Cost-analysis of a nationwide adherence to a SCM
The costs of a SCM were estimated for patients in the SET and INT group. Successful treatment guided by a SCM depends on two critical success factors:
- the surgeons' compliance (willingness) to refer each IC patient to SET. Despite the fact that, according to contemporary international guidelines, all patients with IC initially should be referred for SET (2-4), this ratio was hypothetically set to 80% (best), 50% (moderate) and 30% (worst) based on reimbursement issues, appreciation of SET by vascular surgeons and preference (although evidence to do so is lacking) for a revascularization in certain cases.
- the patient's motivation to participate in a SET program, which largely depends on reimbursement issues (level of compensation by the insurance company) as well as a thorough understanding of the benefits of a SET program in comparison to an invasive intervention.

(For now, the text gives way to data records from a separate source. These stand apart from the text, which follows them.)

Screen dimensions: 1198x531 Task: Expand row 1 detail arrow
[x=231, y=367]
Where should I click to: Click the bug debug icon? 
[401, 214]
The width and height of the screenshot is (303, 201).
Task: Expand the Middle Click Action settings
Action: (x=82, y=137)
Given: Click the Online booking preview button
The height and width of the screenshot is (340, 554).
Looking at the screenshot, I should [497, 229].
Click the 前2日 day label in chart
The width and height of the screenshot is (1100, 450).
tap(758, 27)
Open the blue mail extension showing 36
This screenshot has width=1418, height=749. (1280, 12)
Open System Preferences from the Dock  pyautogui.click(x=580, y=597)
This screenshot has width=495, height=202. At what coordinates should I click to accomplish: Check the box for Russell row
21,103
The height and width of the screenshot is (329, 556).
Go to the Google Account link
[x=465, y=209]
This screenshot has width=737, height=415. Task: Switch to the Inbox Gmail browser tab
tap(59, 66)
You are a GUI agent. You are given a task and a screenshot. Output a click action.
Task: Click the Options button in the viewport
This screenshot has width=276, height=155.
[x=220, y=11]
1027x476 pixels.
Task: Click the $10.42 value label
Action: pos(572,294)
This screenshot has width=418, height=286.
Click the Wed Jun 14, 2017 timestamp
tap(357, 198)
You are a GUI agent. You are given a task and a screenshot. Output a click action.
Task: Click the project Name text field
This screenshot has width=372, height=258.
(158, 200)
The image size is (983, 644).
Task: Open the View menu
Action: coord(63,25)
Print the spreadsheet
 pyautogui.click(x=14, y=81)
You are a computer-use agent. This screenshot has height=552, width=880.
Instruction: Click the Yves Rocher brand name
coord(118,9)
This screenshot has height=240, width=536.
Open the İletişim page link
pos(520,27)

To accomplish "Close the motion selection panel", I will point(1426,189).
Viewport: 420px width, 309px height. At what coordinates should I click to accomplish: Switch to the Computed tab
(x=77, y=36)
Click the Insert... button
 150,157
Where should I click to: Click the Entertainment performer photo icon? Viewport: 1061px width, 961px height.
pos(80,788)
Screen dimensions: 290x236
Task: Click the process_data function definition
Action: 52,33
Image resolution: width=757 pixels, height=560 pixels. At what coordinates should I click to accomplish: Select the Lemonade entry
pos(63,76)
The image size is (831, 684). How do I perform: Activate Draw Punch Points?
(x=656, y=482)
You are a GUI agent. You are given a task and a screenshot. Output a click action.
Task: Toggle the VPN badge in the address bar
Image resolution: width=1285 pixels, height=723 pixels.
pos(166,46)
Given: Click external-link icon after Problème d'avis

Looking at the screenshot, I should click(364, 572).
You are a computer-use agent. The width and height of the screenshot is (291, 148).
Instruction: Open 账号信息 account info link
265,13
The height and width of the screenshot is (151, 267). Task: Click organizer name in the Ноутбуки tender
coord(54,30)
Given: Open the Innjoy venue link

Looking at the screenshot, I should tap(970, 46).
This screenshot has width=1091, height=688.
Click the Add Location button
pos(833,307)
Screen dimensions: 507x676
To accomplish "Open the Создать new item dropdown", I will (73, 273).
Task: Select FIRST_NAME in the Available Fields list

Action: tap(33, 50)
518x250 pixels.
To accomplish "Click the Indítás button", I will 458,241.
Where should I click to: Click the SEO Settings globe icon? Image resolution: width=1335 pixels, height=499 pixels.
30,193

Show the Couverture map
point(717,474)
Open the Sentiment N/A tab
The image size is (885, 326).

The latter is also strongly associated with the surgeon's knowledge regarding SET and the willingness to refer. To allow for a variation in patients' willingness, this ratio was arbitrarily set at 80% in case of full reimbursement for all IC patients and optimal provision of information. On the other end, 25% was chosen for the current levels of reimbursement and information provision. These ratios were also suggested by the results of a questionnaire completed by a cohort of Dutch vascular surgeons (9).
Combining doctor and patient factors in a comparative model resulted in six hypothetical scenarios (80%-80%; 80%-25%; 50%-80%; 50%-25%; 30%-80% and 30%-25%). As both factors are interrelated (physicians will limit SET referrals if patients drop out due to reimbursement issues; conversely, physicians may not refer to SET due to presumed preference for an intervention), only the three most likely scenarios were considered: best (80%-80%), moderate (50%-80%) and worst case
(30%-25%). In addition, extrapolation for the Dutch population was performed by multiplying total savings on the total group by a factor 4.94 (21% of the Dutch population is insured by CZ).
The insurance database was analyzed with SAS (SAS Institute Inc, New York, USA). Differences between categorical variables were analyzed with a chi-square test. Statistical analyses were performed using SPSS 20 software (SPSS Inc, Chicago, USA). A two-sided p<.05 was considered statistically significant. Calculations of costs were calculated with Excel 2011 (Microsoft Office, Redmond, USA). Graphs were created with Graphpad Prism 5 (GraphPad Software Inc, La Jolla, USA).